Richardson, C.D. et al. Nature Biotech (2016) http://www.ncbi.nlm.nih.gov/pubmed/26789497
After DNA cleavage with CRISPR/Cas9, cleaved DNA is repaired by one of two mechanisms. Non-homologous end joining (NHEJ) is an error-prone repair mechanism that usually results in a non-functional gene product and is commonly used by researchers to knockout targeted genes. Homology-directed repair (HDR) is the insertion of DNA sequences that have ends homologous to the cleavage sight and can be used for precise sequence replacement/addition to the genome, however the efficiency of HDR is extremely low. Through the use of in vitro kinetic studies, Richardson et al. determined that Cas9 has a very slow rate of dissociation (~6 hours) with targeted DNA, however the non-target strand is released much faster with Cas9 remaining bound to only the targeted strand. By rationally designing single-stranded DNA donor templates complementary to the non-target strand Richardson et al. increased the efficiency of HDR in human cell lines up to 60% when using eight wild-type or nickase variants of Cas9, and up to 0.7% when using a catalytically dead Cas9 that binds, but cannot cleave DNA.

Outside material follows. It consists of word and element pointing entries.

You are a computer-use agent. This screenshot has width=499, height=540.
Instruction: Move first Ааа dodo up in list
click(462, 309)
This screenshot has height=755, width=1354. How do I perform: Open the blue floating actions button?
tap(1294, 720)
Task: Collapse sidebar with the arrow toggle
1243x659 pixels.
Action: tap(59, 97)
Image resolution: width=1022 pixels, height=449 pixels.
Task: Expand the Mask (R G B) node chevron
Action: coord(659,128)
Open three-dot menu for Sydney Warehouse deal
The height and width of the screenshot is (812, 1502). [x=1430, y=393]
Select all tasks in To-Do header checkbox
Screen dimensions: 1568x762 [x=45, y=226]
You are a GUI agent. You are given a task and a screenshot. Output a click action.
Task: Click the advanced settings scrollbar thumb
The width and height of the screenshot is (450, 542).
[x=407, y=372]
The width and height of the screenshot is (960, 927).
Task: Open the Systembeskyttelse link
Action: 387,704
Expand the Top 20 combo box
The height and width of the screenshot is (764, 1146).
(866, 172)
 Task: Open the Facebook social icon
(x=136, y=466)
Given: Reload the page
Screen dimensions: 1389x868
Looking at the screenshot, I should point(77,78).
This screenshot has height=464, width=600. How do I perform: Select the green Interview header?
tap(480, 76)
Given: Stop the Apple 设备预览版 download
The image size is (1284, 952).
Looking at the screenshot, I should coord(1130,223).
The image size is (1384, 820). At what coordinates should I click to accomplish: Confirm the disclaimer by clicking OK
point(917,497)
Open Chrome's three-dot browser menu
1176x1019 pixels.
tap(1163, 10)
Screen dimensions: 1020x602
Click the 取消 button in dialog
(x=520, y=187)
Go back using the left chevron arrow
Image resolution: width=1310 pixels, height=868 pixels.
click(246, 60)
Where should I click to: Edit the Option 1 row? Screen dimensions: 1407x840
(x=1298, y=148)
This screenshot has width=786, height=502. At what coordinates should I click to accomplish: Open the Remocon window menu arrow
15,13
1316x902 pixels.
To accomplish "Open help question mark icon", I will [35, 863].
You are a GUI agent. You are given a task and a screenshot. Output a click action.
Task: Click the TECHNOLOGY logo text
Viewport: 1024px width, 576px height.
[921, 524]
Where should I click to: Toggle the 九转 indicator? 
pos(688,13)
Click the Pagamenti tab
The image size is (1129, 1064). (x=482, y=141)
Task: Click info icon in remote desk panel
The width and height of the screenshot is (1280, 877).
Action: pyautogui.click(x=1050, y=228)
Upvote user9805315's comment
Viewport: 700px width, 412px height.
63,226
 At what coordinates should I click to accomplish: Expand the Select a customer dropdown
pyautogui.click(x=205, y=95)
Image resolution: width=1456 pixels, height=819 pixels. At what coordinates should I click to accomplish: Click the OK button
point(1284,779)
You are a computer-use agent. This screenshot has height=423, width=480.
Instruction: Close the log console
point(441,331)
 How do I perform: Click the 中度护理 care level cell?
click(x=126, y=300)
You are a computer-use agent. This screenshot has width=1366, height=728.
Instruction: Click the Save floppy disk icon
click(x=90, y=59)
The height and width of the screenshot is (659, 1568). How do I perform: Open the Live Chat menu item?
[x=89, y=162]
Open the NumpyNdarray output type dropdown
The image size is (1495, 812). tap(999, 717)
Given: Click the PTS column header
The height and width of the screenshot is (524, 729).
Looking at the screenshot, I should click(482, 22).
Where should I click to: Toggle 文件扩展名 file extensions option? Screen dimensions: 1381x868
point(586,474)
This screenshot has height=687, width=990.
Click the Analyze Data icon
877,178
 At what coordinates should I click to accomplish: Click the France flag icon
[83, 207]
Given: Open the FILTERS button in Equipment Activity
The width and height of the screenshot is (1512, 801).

Sarah Zhang, Wired.com, January 14, 2016. http://www.wired.com/2016/01/crispr-modification/
Despite the importance of Cas9, no one has observed exactly how Cas9 cleaves targeted DNA. Previous crystal structures place the nuclease cleavage domains too far away for DNA cleavage to occur. In a recent Science publication (http://science.sciencemag.org/content/early/2016/01/13/science.aad8282) Jennifer Doudna’s group solved the crystal structure of Cas9 primed to cut targeted DNA. This crystal structure may allow the engineering of more accurate Cas9 endonucleases.